So che aspetto hanno gli oggetti, conosco i colori e i lineamenti del mio viso. Ma so anche che queste cose me le dimenticherò.
Ogni tanto, in passato, osservavo una foto di me da un’angolatura insolita e mi stupivo notando come risultavo diversa rispetto all’idea che avevo di me.

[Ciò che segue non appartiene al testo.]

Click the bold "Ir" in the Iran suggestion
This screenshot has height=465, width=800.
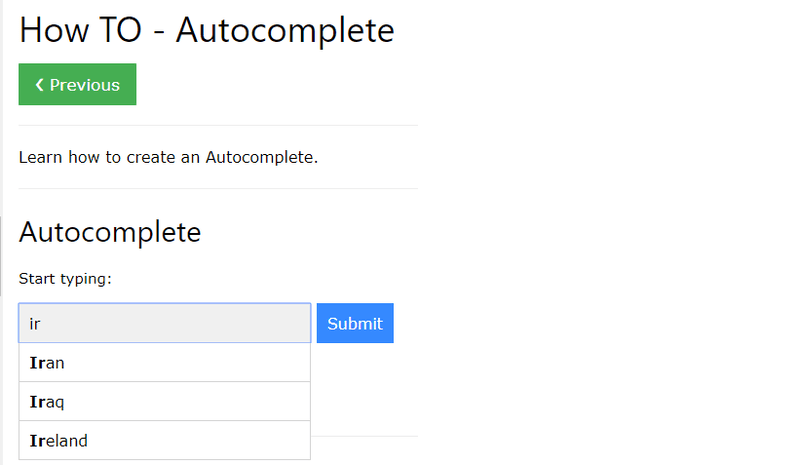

Il mio corpo riflesso allo specchio non era quello che vedevo lì. Persino con l’aiuto della vista la conoscenza della mia fisicità era approssimativa. Senza di essa immagino già come perderò quel briciolo di speranza che avevo di far chiarezza nel mondo. Non potrò conoscere nulla nella sua completezza: nemmeno il mio corpo, con le sue forme, le sue cicatrici, e in futuro, le sue rughe. Avrebbe dovuto essere il mio punto di partenza per poter capire tutto il resto, e invece presto me lo dimenticherò come ho dimenticato i cognomi di quelli che erano stati i miei professori, anni fa. Sembrava una conoscenza ovvia, scontata, ma mi sono resa conto di come, veloce, sbiadiva. Così come la conoscenza anche la forma delle cose, che prima sembrava pregnante, verrà sostituita dal nulla, e diventerà per me una cosa di poca importanza. Solo per il resto del mondo continuerà a essere elemento fondante.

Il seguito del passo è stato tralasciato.